Ce qui a un impact direct pour l’amateur de musique, c’est qu’il va avoir de moins en moins de choix. C’est la diversité qui est mise en cause, parce que, effectivement, plus on signe d’artistes, plus il y a de choix pour le consommateur.
« Pour un titre téléchargé légalement, il y en a 20 qui le sont illégalement »
Que font les jeunes artistes ? Quelle est leur porte de sortie ? Se faire produire à l’étranger ? Quand on est un jeune artiste français, ce n’est peut-être pas forcément l’idéal.
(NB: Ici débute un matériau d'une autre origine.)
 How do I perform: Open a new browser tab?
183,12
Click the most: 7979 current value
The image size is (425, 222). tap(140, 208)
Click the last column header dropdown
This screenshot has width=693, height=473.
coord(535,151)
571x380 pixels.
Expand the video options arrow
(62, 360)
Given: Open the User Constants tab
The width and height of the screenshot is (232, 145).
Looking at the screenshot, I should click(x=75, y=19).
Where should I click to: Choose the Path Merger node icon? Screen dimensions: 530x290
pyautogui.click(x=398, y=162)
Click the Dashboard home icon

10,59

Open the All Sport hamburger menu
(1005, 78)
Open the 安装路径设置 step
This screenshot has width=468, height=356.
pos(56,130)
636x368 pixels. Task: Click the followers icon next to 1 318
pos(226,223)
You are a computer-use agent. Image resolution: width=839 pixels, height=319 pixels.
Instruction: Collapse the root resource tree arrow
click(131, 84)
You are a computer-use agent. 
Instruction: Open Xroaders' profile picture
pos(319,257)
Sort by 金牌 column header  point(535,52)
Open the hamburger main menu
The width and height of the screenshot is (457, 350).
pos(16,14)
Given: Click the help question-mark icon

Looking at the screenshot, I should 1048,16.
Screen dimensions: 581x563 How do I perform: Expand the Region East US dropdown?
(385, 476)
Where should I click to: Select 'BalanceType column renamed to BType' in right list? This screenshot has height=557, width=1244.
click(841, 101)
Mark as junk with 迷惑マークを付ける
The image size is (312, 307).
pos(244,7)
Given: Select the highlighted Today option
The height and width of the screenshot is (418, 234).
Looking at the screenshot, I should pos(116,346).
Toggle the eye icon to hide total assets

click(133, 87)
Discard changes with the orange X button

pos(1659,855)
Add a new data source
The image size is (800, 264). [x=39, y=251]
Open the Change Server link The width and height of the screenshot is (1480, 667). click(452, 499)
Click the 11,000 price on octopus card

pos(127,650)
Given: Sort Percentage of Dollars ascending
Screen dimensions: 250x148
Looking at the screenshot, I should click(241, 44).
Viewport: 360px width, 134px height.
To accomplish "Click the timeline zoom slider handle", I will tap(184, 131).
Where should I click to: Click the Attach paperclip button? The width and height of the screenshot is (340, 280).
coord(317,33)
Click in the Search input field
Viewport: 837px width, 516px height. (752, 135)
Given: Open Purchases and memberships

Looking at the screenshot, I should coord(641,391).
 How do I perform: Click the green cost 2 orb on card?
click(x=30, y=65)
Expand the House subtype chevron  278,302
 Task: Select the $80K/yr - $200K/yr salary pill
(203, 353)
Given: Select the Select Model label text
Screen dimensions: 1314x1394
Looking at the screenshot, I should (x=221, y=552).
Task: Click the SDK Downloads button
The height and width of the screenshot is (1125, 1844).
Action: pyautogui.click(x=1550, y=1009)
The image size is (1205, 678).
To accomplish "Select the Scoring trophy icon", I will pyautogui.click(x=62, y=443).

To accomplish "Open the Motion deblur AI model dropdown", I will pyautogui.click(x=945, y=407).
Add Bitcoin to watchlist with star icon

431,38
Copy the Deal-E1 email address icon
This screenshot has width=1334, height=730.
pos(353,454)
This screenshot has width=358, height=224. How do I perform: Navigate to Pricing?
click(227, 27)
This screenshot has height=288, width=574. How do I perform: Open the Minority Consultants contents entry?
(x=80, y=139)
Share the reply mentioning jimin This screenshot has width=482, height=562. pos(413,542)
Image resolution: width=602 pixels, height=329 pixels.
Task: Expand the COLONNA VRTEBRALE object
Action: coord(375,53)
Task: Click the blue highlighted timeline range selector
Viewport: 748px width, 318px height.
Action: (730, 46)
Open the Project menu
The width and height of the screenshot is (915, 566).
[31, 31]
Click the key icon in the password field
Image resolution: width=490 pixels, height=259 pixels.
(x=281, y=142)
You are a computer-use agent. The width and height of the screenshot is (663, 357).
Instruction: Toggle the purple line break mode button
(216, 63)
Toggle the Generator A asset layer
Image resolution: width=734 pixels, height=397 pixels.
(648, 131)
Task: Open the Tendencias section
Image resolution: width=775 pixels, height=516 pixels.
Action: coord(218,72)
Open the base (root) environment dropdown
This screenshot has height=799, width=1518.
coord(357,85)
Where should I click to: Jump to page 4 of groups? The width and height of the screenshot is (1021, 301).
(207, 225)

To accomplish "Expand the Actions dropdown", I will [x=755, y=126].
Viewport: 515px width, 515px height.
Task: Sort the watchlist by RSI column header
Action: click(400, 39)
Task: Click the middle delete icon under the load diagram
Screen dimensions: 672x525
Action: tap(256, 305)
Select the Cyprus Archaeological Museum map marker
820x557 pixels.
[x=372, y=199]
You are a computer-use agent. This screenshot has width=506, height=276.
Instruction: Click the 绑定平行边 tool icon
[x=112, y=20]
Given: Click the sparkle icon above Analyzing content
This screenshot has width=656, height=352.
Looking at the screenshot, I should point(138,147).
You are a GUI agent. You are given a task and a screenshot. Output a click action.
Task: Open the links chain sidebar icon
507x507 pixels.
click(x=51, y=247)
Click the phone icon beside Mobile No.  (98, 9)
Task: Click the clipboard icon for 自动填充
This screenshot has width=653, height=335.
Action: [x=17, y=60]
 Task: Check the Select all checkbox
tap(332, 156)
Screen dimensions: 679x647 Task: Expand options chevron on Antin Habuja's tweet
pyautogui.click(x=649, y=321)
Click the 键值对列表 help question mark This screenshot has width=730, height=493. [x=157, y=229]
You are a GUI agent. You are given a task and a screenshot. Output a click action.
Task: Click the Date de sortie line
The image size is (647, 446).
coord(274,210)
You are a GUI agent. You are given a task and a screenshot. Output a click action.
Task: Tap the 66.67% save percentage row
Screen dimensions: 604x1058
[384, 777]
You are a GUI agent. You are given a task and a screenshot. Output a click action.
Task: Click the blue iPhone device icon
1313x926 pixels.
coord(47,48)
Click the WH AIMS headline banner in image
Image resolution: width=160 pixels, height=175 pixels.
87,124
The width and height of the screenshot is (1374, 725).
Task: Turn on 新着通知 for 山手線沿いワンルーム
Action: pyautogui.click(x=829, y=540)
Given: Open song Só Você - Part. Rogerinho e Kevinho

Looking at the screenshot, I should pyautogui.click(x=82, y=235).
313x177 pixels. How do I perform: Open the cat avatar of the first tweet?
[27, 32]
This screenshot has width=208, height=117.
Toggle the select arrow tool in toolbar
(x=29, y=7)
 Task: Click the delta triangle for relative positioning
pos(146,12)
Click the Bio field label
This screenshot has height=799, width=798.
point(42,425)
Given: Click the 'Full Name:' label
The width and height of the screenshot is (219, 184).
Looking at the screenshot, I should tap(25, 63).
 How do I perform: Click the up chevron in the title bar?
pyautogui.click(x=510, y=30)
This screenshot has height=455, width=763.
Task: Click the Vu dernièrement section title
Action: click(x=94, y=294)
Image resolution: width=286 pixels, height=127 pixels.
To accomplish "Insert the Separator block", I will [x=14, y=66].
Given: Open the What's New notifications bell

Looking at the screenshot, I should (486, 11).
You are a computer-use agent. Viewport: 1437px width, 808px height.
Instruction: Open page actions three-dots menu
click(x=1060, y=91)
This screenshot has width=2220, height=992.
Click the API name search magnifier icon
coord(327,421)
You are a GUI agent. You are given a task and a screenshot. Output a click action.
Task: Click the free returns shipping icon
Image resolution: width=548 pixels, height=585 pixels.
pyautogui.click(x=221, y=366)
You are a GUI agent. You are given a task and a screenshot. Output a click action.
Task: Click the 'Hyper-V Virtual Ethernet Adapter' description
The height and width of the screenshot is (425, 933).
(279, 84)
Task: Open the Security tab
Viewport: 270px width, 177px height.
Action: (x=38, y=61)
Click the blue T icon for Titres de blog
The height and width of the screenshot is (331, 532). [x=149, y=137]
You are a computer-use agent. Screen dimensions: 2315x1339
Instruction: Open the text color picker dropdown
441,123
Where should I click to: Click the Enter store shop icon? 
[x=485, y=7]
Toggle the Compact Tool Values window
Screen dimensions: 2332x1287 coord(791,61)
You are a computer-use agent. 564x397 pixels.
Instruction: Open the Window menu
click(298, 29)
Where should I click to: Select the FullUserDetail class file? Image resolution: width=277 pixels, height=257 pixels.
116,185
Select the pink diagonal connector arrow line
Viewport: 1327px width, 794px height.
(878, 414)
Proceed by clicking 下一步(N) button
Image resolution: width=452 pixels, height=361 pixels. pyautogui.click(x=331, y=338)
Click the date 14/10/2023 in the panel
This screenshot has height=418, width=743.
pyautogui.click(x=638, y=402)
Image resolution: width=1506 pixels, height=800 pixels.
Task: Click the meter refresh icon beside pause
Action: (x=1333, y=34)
Il y a évidemment Internet : on en a vu émerger grâce à Internet depuis un an, un an et demi…
Il faut faire attention, parce que la grande majorité des artistes qui ont émergé par Internet ont émergé parce qu’ils avaient un producteur derrière. Il y a une vraie problématique de diversité culturelle, et c’est pourquoi les politiques doivent s’en saisir.
Vous n’êtes pas déçu de tout ce que vous avez pu voir, entendre, de la classe politique ? Est-ce que vous n’avez pas l’impression que le politique a contaminé le débat ? Il y a eu des passions complètement hallucinantes de part et d’autre, que ce soit chez ceux qui défendaient Hadopi, avec Nicolas Sarkozy en tête de gondole, et chez ceux qui étaient en face.
On a assez mal compris toute cette histoire, d’autant plus que des partis politiques, comme le Parti socialiste et le Parti communiste, ont voté la loi au Sénat alors qu’ils avaient voté contre à l’Assemblée nationale, ce qui est quand même d’une incohérence complète. Il est vrai que l’on n’a pas compris ce changement en quelques mois.
Ces partis étaient allés contre leur tradition de sponsor, de grand mécène de la culture française et des artistes français, ce qui avait provoqué un certain nombre de coupures entre Martine Aubry et des chanteurs ou des acteurs de renom ?
Tout à fait, les créateurs ne comprennent pas cette position. Cette loi rappelle simplement que le téléchargement illégal, comme son nom l’indique, est illégal. Or le problème, jusqu’à présent, c’est que, grosso modo, pour un titre acheté en téléchargement, il y en a vingt qui sont téléchargés illégalement, et les gens pensent qu’ils ont le choix entre 1 euro et la gratuité. Evidemment, ils vont donc télécharger gratuitement.
Il faut rappeler aux gens que ce n’est pas gratuit, que c’est risqué ; lorsque ce sera fait, tous les tests qui ont été faits à l’étranger et les études qu’on a faites en France semblent prouver qu’un tiers des gens vont arrêter dès qu’ils auront reçu un e-mail, et 90 % arrêteront quand ils auront reçu une lettre recommandée.
A ce moment-là, on fera décoller les offres. Il est intéressant de voir, et c’est un des points positifs de ce début d’année, que l’abonnement est en train de commencer. Je pense que dans les années qui viennent il y aura des formules d’abonnement avec lesquelles, pour x euros par mois, vous pourrez télécharger à peu près toute la musique que vous souhaitez.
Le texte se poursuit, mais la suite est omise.